* begin *

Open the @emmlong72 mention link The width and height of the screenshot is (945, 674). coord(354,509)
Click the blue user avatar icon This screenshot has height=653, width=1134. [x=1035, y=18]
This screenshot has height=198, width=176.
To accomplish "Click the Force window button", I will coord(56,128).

* end *
* begin *

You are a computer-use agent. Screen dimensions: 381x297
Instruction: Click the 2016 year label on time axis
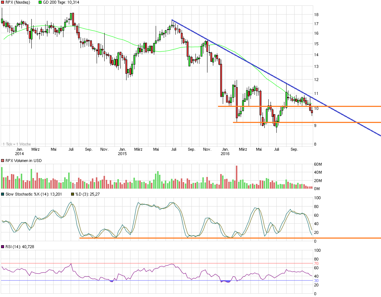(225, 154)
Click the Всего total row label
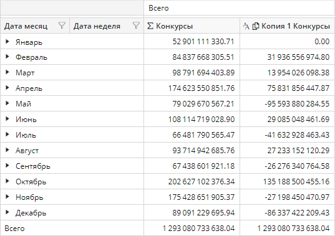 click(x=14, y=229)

* end *
* begin *

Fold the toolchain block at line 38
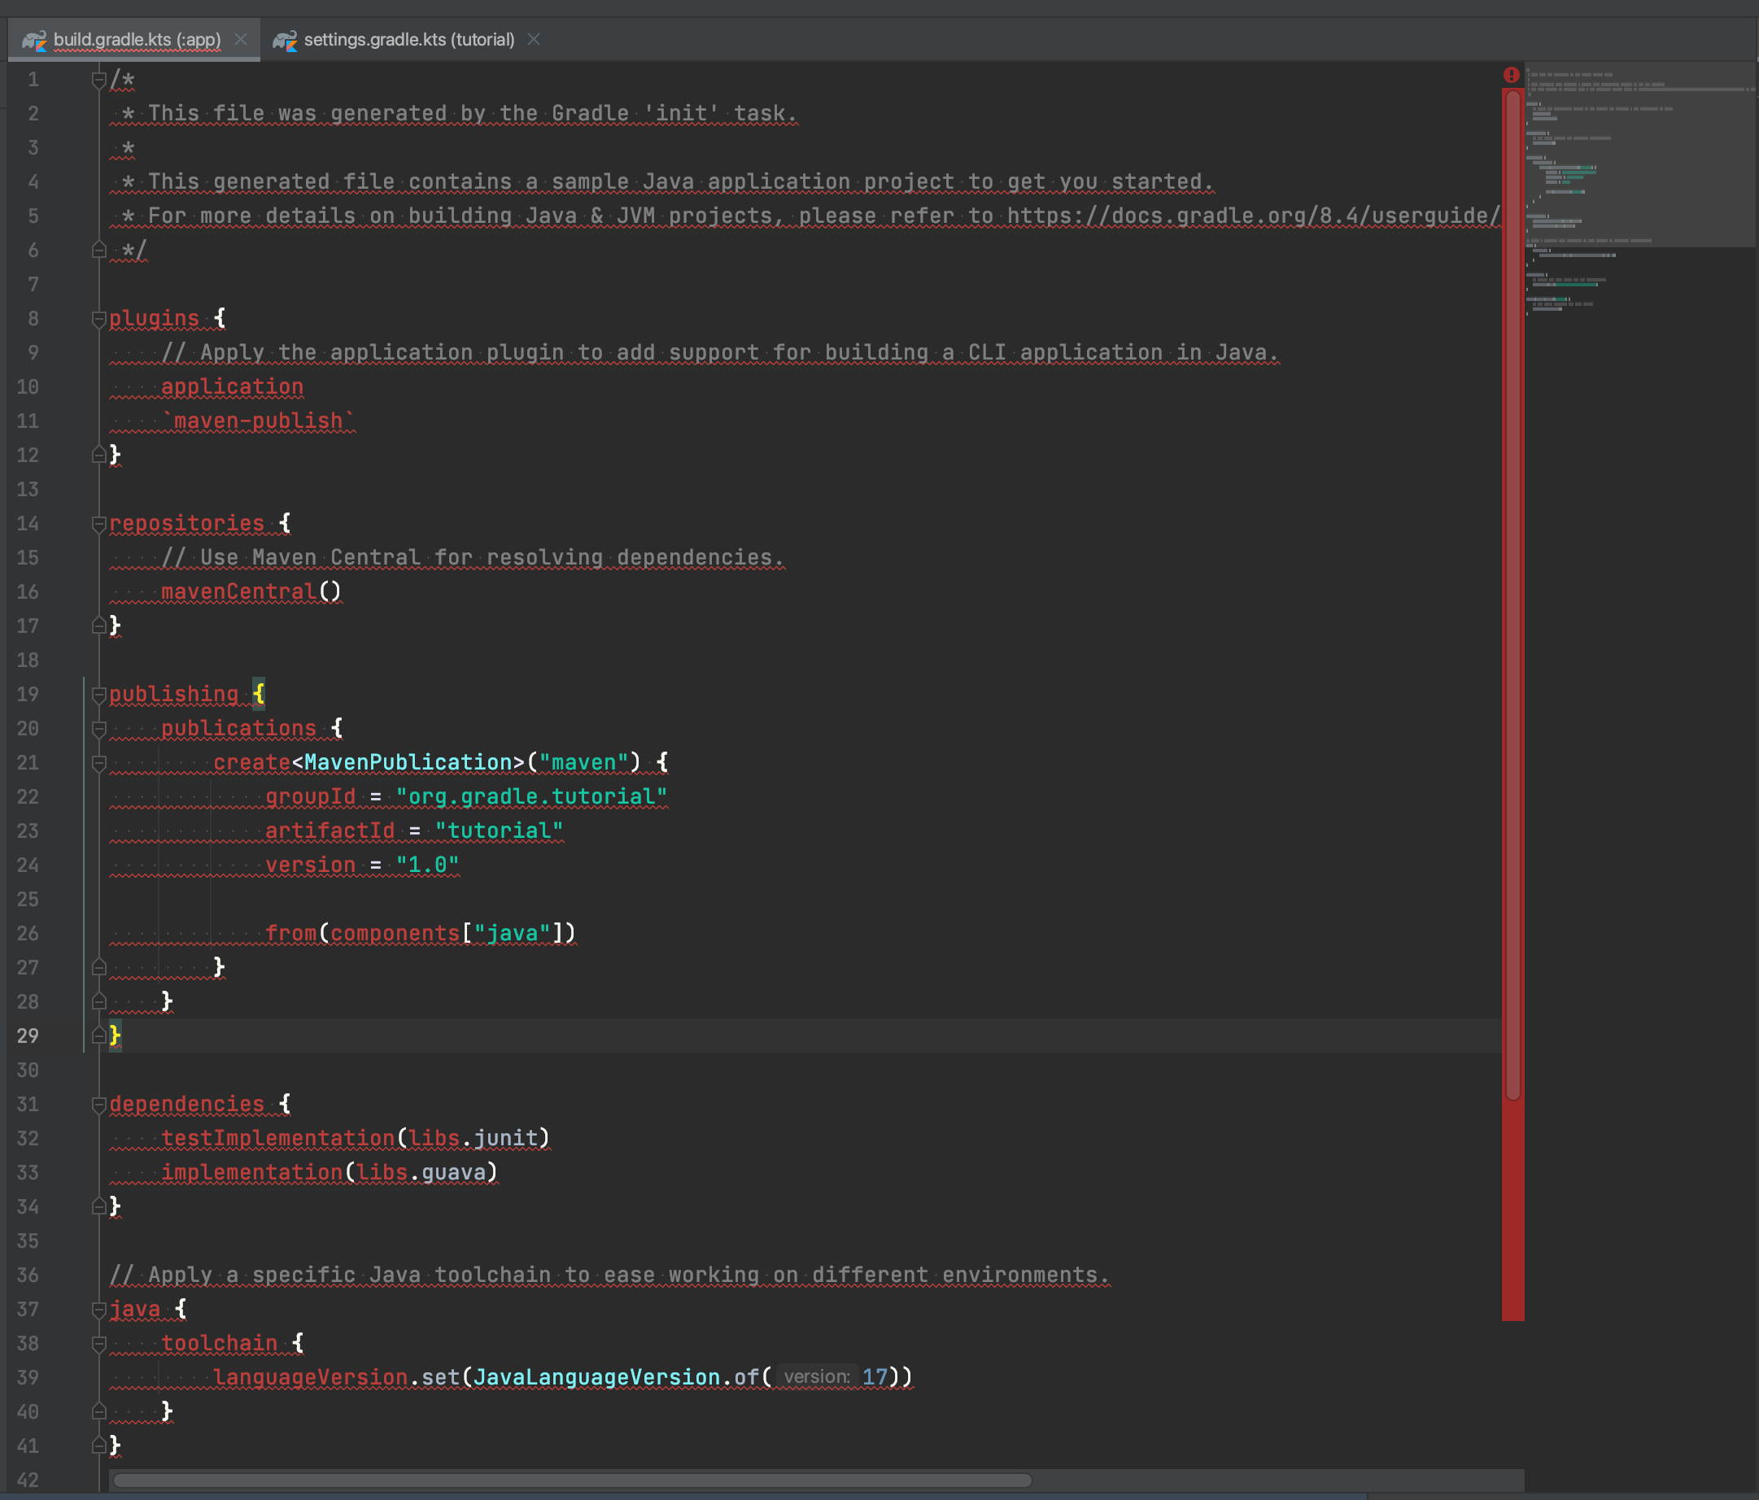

* end *

> _Your instructions_: Format everything from the line containing "Open the @emmlong72" down to the line containing "I will coord(56,128)." as a JSON list of strings, one string per line, leaving out any blank lines.

> _Full output_:
[
  "Open the @emmlong72 mention link The width and height of the screenshot is (945, 674). coord(354,509)",
  "Click the blue user avatar icon This screenshot has height=653, width=1134. [x=1035, y=18]",
  "This screenshot has height=198, width=176.",
  "To accomplish \"Click the Force window button\", I will coord(56,128)."
]